ES学习4-分页

  1. From+Size
  2. Search After
  3. Scroll
  4. 总结

业务需求中我们经常会遇到需要分页展示搜索结果的情况。ES支持多种分页查询方式,包括from+size、scroll、search after等三种方式。

再开始详细介绍前,我们先初始化一个索引表:

PUT books
{
  "mappings": {
    "properties": {
      "id": {
        "type": "integer"
      },
      "name": {
        "type": "text"
      },
      "author": {
        "type": "text"
      },
      "price": {
        "type": "float"
      }
    }
  }
}

POST _bulk
{"index": {"_index": "books"}}
{"id": 1, "name": "Java Core Technology", "author": "Cay S. Horstmann", "price": 88.20}
{"index": {"_index": "books"}}
{"id": 2, "name": "The Beauty Of Math", "author": "Wujun", "price": 50.50}
{"index": {"_index": "books"}}
{"id": 3, "name": "Shakespeare: Romeo and Juliet", "author": "William Shakespeare", "price": 100.00}
{"index": {"_index": "books"}}
{"id": 4, "name": "Pride and Prejudice", "author": "Austen", "price": 32.30}
{"index": {"_index": "books"}}
{"id": 5, "name": "Animal Farm", "author": "Orwell", "price": 93.00}
{"index": {"_index": "books"}}
{"id": 6, "name": "Great Expectations", "author": "Dickens", "price": 93.00}
{"index": {"_index": "books"}}
{"id": 7, "name": "Lord of the Flies", "author": "Golding", "price": 83.00}
{"index": {"_index": "books"}}
{"id": 8, "name": "The Good Earth", "author": "Buck", "price": 93.00}
{"index": {"_index": "books"}}
{"id": 9, "name": "A Connecticut Yankee in King Arthur's Court", "author": "Twain", "price": 22.00}
{"index": {"_index": "books"}}
{"id": 10, "name": "Oliver Twist", "author": "Dickens", "price": 212.00}
{"index": {"_index": "books"}}
{"id": 11, "name": "Brave New World", "author": "Huxley", "price": 42.00}
{"index": {"_index": "books"}}
{"id": 12, "name": "the Canterbury Tales", "author": "Chaucer", "price": 24.00}
{"index": {"_index": "books"}}
{"id": 13, "name": "the Old Man and the Sea", "author": "Hemingway", "price": 66.00}

From+Size

ES的search API支持指定from、size参数实现翻页功能。这种分页方式与MySQL的from+size方式非常类似。例如:

select * from table_books order by price desc limit N size M

MySQL里为了实现该查询需要顺序先找出N条数据并丢弃,然后再取M条数据。当页数N越大时候,性能越差。
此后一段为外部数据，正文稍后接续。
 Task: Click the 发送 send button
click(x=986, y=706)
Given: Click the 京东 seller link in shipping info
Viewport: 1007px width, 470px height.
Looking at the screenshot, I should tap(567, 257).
而在ES中实现from+size分页查询的样例如下:

GET /books/_search
{
 "query": {"match_all": {}},
 "sort": [
   {
     "price": {
       "order": "desc"
     }
   }
 ], 
 "from": 0,
 "size": 10
}

同样的,ES的这种分页方式通常会将请求广播到索引表的每一个分片,待每个分片都检索出(N+M条)数据后再汇总数据再进行翻页检索。因此,这种深翻页也存在非常大的性能问题。默认情况下,ES通过index.max_result_window参数限制最多只能翻页10000个文档。

Search After

Search After方式支持使用前一页返回的排序值来检索下一页数据。与MySQL的下边语句类似:

select * from table_books where id > ${last_id} order by id desc limit 10

ES在每个查询返回结果中的每一个文档都会携带一个索引值,可用于下一页的查询:

GET /books/_search
{
  "query": {"match_all": {}},
  "sort": [
    {"price": "desc"},
    {"id": "desc"}      
  ],
  "size": 2
}

// response -> 
{
  "took": 0,
  "timed_out": false,
  "_shards": {
    "total": 1,
    "successful": 1,
    "skipped": 0,
    "failed": 0
  },
  "hits": {
    "total": {
      "value": 13,
      "relation": "eq"
    },
    "max_score": null,
    "hits": [
      {
        "_index": "books",
        "_id": "ce2kI5ABzT8j3ZAE2smo",
        "_score": null,
        "_source": {
          "id": 10,
          "name": "Oliver Twist",
          "author": "Dickens",
          "price": 212
        },
        "sort": [
          212,
          10
        ]
      },
      {
        "_index": "books",
        "_id": "au2kI5ABzT8j3ZAE2smo",
        "_score": null,
        "_source": {
          "id": 3,
          "name": "Shakespeare: Romeo and Juliet",
          "author": "William Shakespeare",
          "price": 100
        },
        "sort": [
          100,
          3
        ]
      }
    ]
  }
}

那么查询下一页则可以使用上一页的索引值[100, “3”],如下:

GET /books/_search
{
  "query": {
    "match_all": {}
  },
  "sort": [
    {"price": "desc"},
    {"id": "asc"}
  ],
  "search_after": [
    100,
    "3"
  ],
  "size": 2
}

// response -> 
{
  "took": 0,
  "timed_out": false,
  "_shards": {
    "total": 1,
    "successful": 1,
    "skipped": 0,
    "failed": 0
  },
  "hits": {
    "total": {
      "value": 13,
      "relation": "eq"
    },
    "max_score": null,
    "hits": [
      {
        "_index": "books",
        "_id": "bO2kI5ABzT8j3ZAE2smo",
        "_score": null,
        "_source": {
          "id": 5,
          "name": "Animal Farm",
          "author": "Orwell",
          "price": 93
        },
        "sort": [
          93,
          5
        ]
      },
      {
        "_index": "books",
        "_id": "be2kI5ABzT8j3ZAE2smo",
        "_score": null,
        "_source": {
          "id": 6,
          "name": "Great Expectations",
          "author": "Dickens",
          "price": 93
        },
        "sort": [
          93,
          6
        ]
      }
    ]
  }
}

上边的排序请求中为了找到价格高到低的书籍,使用了两个字段[{“price”: “desc”}, {“id”: “desc”}]进行排序。这里为何还要使用id字段?原因是为确保相同价格的书籍在分页排序时候不会重复、丢失或者顺序不可控,这里需要额外增加一个唯一键以保障顺序。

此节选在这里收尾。